- [Your assignment]: Reply with each record repeated exactly.

(Records from a data collection)
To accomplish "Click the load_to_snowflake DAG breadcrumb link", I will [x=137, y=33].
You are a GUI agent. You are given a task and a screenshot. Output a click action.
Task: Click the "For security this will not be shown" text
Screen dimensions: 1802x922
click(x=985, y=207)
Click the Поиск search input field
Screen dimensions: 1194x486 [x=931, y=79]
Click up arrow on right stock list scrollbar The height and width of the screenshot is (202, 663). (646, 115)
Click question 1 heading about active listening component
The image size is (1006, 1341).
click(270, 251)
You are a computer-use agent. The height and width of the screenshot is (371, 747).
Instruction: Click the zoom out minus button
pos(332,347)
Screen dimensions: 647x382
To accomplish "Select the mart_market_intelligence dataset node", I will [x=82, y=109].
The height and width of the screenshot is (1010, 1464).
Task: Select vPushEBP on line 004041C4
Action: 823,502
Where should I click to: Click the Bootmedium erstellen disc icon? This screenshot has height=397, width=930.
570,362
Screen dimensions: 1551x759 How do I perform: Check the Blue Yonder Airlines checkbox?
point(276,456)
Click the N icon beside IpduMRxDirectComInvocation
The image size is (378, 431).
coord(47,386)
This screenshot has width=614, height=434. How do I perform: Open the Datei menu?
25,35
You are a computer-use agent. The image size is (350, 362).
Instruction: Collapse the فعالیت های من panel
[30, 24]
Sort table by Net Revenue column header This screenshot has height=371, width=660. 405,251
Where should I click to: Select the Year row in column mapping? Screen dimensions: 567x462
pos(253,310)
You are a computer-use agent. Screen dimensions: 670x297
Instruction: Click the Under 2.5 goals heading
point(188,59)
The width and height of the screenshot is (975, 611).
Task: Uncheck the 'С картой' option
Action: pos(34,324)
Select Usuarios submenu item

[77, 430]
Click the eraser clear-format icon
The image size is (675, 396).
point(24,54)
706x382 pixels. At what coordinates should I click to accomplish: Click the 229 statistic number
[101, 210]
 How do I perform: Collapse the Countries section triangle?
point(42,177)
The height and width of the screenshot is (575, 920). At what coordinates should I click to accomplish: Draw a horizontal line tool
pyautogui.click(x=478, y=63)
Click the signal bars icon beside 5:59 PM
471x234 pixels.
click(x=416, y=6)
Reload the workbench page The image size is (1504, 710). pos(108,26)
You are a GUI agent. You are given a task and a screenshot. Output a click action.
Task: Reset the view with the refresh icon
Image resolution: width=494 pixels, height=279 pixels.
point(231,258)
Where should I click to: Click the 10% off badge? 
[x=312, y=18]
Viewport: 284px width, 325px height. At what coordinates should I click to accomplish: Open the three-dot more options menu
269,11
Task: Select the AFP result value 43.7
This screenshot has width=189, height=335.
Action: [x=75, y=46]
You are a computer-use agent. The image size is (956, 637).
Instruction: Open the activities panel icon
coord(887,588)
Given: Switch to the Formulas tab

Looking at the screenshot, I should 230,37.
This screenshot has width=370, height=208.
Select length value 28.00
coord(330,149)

- [Exercise result]:
To accomplish "Click the load_to_snowflake DAG breadcrumb link", I will [x=137, y=33].
You are a GUI agent. You are given a task and a screenshot. Output a click action.
Task: Click the "For security this will not be shown" text
Screen dimensions: 1802x922
click(x=985, y=207)
Click the Поиск search input field
Screen dimensions: 1194x486 [x=931, y=79]
Click up arrow on right stock list scrollbar The height and width of the screenshot is (202, 663). (646, 115)
Click question 1 heading about active listening component
The image size is (1006, 1341).
click(270, 251)
You are a computer-use agent. The height and width of the screenshot is (371, 747).
Instruction: Click the zoom out minus button
pos(332,347)
Screen dimensions: 647x382
To accomplish "Select the mart_market_intelligence dataset node", I will [x=82, y=109].
The height and width of the screenshot is (1010, 1464).
Task: Select vPushEBP on line 004041C4
Action: 823,502
Where should I click to: Click the Bootmedium erstellen disc icon? This screenshot has height=397, width=930.
570,362
Screen dimensions: 1551x759 How do I perform: Check the Blue Yonder Airlines checkbox?
point(276,456)
Click the N icon beside IpduMRxDirectComInvocation
The image size is (378, 431).
coord(47,386)
This screenshot has width=614, height=434. How do I perform: Open the Datei menu?
25,35
You are a computer-use agent. The image size is (350, 362).
Instruction: Collapse the فعالیت های من panel
[30, 24]
Sort table by Net Revenue column header This screenshot has height=371, width=660. 405,251
Where should I click to: Select the Year row in column mapping? Screen dimensions: 567x462
pos(253,310)
You are a computer-use agent. Screen dimensions: 670x297
Instruction: Click the Under 2.5 goals heading
point(188,59)
The width and height of the screenshot is (975, 611).
Task: Uncheck the 'С картой' option
Action: pos(34,324)
Select Usuarios submenu item

[77, 430]
Click the eraser clear-format icon
The image size is (675, 396).
point(24,54)
706x382 pixels. At what coordinates should I click to accomplish: Click the 229 statistic number
[101, 210]
 How do I perform: Collapse the Countries section triangle?
point(42,177)
The height and width of the screenshot is (575, 920). At what coordinates should I click to accomplish: Draw a horizontal line tool
pyautogui.click(x=478, y=63)
Click the signal bars icon beside 5:59 PM
471x234 pixels.
click(x=416, y=6)
Reload the workbench page The image size is (1504, 710). pos(108,26)
You are a GUI agent. You are given a task and a screenshot. Output a click action.
Task: Reset the view with the refresh icon
Image resolution: width=494 pixels, height=279 pixels.
point(231,258)
Where should I click to: Click the 10% off badge? 
[x=312, y=18]
Viewport: 284px width, 325px height. At what coordinates should I click to accomplish: Open the three-dot more options menu
269,11
Task: Select the AFP result value 43.7
This screenshot has width=189, height=335.
Action: [x=75, y=46]
You are a computer-use agent. The image size is (956, 637).
Instruction: Open the activities panel icon
coord(887,588)
Given: Switch to the Formulas tab

Looking at the screenshot, I should 230,37.
This screenshot has width=370, height=208.
Select length value 28.00
coord(330,149)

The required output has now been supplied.